Pointing records for text and elements:

##########

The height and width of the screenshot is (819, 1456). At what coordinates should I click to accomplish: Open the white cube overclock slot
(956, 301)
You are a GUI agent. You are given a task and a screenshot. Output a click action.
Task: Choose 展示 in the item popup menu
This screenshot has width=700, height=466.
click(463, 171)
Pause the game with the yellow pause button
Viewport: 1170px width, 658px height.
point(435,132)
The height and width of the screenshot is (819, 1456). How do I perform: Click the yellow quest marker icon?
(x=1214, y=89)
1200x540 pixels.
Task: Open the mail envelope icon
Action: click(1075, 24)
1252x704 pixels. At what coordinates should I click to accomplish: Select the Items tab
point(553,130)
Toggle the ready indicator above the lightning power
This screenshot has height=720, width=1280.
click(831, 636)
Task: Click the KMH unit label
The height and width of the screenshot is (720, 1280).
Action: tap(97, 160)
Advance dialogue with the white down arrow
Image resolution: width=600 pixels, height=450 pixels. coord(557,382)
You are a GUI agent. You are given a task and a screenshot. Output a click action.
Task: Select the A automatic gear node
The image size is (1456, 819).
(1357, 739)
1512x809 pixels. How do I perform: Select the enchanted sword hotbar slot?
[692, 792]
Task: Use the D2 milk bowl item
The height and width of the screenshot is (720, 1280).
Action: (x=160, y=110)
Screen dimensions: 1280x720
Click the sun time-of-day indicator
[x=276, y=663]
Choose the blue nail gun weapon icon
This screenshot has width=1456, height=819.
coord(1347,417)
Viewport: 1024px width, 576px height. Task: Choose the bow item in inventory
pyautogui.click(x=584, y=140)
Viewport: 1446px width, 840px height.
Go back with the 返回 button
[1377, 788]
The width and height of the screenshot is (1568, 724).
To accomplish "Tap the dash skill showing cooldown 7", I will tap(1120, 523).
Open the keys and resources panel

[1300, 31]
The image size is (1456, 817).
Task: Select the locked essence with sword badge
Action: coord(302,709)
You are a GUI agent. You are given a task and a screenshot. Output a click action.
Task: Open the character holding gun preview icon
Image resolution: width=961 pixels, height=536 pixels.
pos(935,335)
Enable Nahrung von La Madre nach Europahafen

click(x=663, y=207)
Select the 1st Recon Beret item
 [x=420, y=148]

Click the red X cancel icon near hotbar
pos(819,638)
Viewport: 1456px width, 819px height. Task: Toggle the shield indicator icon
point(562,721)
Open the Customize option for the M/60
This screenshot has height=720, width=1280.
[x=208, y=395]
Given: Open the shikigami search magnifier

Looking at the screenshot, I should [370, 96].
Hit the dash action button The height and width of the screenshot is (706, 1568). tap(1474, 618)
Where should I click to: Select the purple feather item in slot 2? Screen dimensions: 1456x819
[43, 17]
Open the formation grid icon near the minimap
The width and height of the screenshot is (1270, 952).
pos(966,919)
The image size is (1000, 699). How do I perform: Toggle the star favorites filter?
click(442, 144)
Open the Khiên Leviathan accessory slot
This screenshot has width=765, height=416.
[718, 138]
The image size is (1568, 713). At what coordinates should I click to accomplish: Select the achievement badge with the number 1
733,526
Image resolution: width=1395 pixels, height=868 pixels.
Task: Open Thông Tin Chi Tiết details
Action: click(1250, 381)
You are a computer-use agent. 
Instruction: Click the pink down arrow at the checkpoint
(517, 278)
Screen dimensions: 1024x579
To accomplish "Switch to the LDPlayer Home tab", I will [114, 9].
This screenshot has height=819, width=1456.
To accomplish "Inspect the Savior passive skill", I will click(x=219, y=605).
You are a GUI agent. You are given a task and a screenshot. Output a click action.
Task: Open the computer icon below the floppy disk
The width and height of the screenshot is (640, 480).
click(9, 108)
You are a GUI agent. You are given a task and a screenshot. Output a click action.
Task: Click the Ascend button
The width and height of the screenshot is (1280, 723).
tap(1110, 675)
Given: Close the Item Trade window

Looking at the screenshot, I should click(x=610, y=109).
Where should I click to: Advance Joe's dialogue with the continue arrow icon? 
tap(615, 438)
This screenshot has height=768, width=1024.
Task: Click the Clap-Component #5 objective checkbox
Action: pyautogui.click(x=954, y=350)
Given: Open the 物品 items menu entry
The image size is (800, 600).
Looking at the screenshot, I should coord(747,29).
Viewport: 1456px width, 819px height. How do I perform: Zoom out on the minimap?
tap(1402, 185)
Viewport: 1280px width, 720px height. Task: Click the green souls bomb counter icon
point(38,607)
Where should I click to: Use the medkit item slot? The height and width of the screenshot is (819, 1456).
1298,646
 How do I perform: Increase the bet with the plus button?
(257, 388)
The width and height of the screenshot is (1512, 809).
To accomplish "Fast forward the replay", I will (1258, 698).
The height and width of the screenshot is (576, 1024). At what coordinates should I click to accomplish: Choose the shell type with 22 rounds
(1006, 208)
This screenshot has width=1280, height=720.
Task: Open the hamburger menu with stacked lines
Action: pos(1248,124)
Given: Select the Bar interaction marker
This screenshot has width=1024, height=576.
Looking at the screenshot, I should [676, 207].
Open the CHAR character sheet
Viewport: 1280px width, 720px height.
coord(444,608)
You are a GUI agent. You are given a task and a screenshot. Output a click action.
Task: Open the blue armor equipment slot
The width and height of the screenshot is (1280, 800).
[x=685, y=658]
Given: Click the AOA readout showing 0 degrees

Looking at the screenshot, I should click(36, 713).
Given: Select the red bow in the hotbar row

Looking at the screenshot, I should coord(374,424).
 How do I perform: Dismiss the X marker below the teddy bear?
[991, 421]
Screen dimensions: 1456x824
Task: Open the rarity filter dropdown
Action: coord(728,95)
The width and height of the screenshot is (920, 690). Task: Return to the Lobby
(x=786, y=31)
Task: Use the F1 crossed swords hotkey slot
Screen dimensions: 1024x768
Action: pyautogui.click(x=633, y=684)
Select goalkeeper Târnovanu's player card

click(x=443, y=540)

##########

• **EXERCISE BRIEF**
Reproduce every line of the material above word for word, with nothing changed.

• **ANSWER TO THE EXERCISE**
The height and width of the screenshot is (819, 1456). At what coordinates should I click to accomplish: Open the white cube overclock slot
(956, 301)
You are a GUI agent. You are given a task and a screenshot. Output a click action.
Task: Choose 展示 in the item popup menu
This screenshot has width=700, height=466.
click(463, 171)
Pause the game with the yellow pause button
Viewport: 1170px width, 658px height.
point(435,132)
The height and width of the screenshot is (819, 1456). How do I perform: Click the yellow quest marker icon?
(x=1214, y=89)
1200x540 pixels.
Task: Open the mail envelope icon
Action: click(1075, 24)
1252x704 pixels. At what coordinates should I click to accomplish: Select the Items tab
point(553,130)
Toggle the ready indicator above the lightning power
This screenshot has height=720, width=1280.
click(831, 636)
Task: Click the KMH unit label
The height and width of the screenshot is (720, 1280).
Action: tap(97, 160)
Advance dialogue with the white down arrow
Image resolution: width=600 pixels, height=450 pixels. coord(557,382)
You are a GUI agent. You are given a task and a screenshot. Output a click action.
Task: Select the A automatic gear node
The image size is (1456, 819).
(1357, 739)
1512x809 pixels. How do I perform: Select the enchanted sword hotbar slot?
[692, 792]
Task: Use the D2 milk bowl item
The height and width of the screenshot is (720, 1280).
Action: (x=160, y=110)
Screen dimensions: 1280x720
Click the sun time-of-day indicator
[x=276, y=663]
Choose the blue nail gun weapon icon
This screenshot has width=1456, height=819.
coord(1347,417)
Viewport: 1024px width, 576px height. Task: Choose the bow item in inventory
pyautogui.click(x=584, y=140)
Viewport: 1446px width, 840px height.
Go back with the 返回 button
[1377, 788]
The width and height of the screenshot is (1568, 724).
To accomplish "Tap the dash skill showing cooldown 7", I will tap(1120, 523).
Open the keys and resources panel

[1300, 31]
The image size is (1456, 817).
Task: Select the locked essence with sword badge
Action: coord(302,709)
You are a GUI agent. You are given a task and a screenshot. Output a click action.
Task: Open the character holding gun preview icon
Image resolution: width=961 pixels, height=536 pixels.
pos(935,335)
Enable Nahrung von La Madre nach Europahafen

click(x=663, y=207)
Select the 1st Recon Beret item
 [x=420, y=148]

Click the red X cancel icon near hotbar
pos(819,638)
Viewport: 1456px width, 819px height. Task: Toggle the shield indicator icon
point(562,721)
Open the Customize option for the M/60
This screenshot has height=720, width=1280.
[x=208, y=395]
Given: Open the shikigami search magnifier

Looking at the screenshot, I should [370, 96].
Hit the dash action button The height and width of the screenshot is (706, 1568). tap(1474, 618)
Where should I click to: Select the purple feather item in slot 2? Screen dimensions: 1456x819
[43, 17]
Open the formation grid icon near the minimap
The width and height of the screenshot is (1270, 952).
pos(966,919)
The image size is (1000, 699). How do I perform: Toggle the star favorites filter?
click(442, 144)
Open the Khiên Leviathan accessory slot
This screenshot has width=765, height=416.
[718, 138]
The image size is (1568, 713). At what coordinates should I click to accomplish: Select the achievement badge with the number 1
733,526
Image resolution: width=1395 pixels, height=868 pixels.
Task: Open Thông Tin Chi Tiết details
Action: click(1250, 381)
You are a computer-use agent. 
Instruction: Click the pink down arrow at the checkpoint
(517, 278)
Screen dimensions: 1024x579
To accomplish "Switch to the LDPlayer Home tab", I will [114, 9].
This screenshot has height=819, width=1456.
To accomplish "Inspect the Savior passive skill", I will click(x=219, y=605).
You are a GUI agent. You are given a task and a screenshot. Output a click action.
Task: Open the computer icon below the floppy disk
The width and height of the screenshot is (640, 480).
click(9, 108)
You are a GUI agent. You are given a task and a screenshot. Output a click action.
Task: Click the Ascend button
The width and height of the screenshot is (1280, 723).
tap(1110, 675)
Given: Close the Item Trade window

Looking at the screenshot, I should click(x=610, y=109).
Where should I click to: Advance Joe's dialogue with the continue arrow icon? 
tap(615, 438)
This screenshot has height=768, width=1024.
Task: Click the Clap-Component #5 objective checkbox
Action: pyautogui.click(x=954, y=350)
Given: Open the 物品 items menu entry
The image size is (800, 600).
Looking at the screenshot, I should coord(747,29).
Viewport: 1456px width, 819px height. How do I perform: Zoom out on the minimap?
tap(1402, 185)
Viewport: 1280px width, 720px height. Task: Click the green souls bomb counter icon
point(38,607)
Where should I click to: Use the medkit item slot? The height and width of the screenshot is (819, 1456).
1298,646
 How do I perform: Increase the bet with the plus button?
(257, 388)
The width and height of the screenshot is (1512, 809).
To accomplish "Fast forward the replay", I will (1258, 698).
The height and width of the screenshot is (576, 1024). At what coordinates should I click to accomplish: Choose the shell type with 22 rounds
(1006, 208)
This screenshot has width=1280, height=720.
Task: Open the hamburger menu with stacked lines
Action: pos(1248,124)
Given: Select the Bar interaction marker
This screenshot has width=1024, height=576.
Looking at the screenshot, I should [676, 207].
Open the CHAR character sheet
Viewport: 1280px width, 720px height.
coord(444,608)
You are a GUI agent. You are given a task and a screenshot. Output a click action.
Task: Open the blue armor equipment slot
The width and height of the screenshot is (1280, 800).
[x=685, y=658]
Given: Click the AOA readout showing 0 degrees

Looking at the screenshot, I should click(36, 713).
Given: Select the red bow in the hotbar row

Looking at the screenshot, I should coord(374,424).
 How do I perform: Dismiss the X marker below the teddy bear?
[991, 421]
Screen dimensions: 1456x824
Task: Open the rarity filter dropdown
Action: coord(728,95)
The width and height of the screenshot is (920, 690). Task: Return to the Lobby
(x=786, y=31)
Task: Use the F1 crossed swords hotkey slot
Screen dimensions: 1024x768
Action: pyautogui.click(x=633, y=684)
Select goalkeeper Târnovanu's player card

click(x=443, y=540)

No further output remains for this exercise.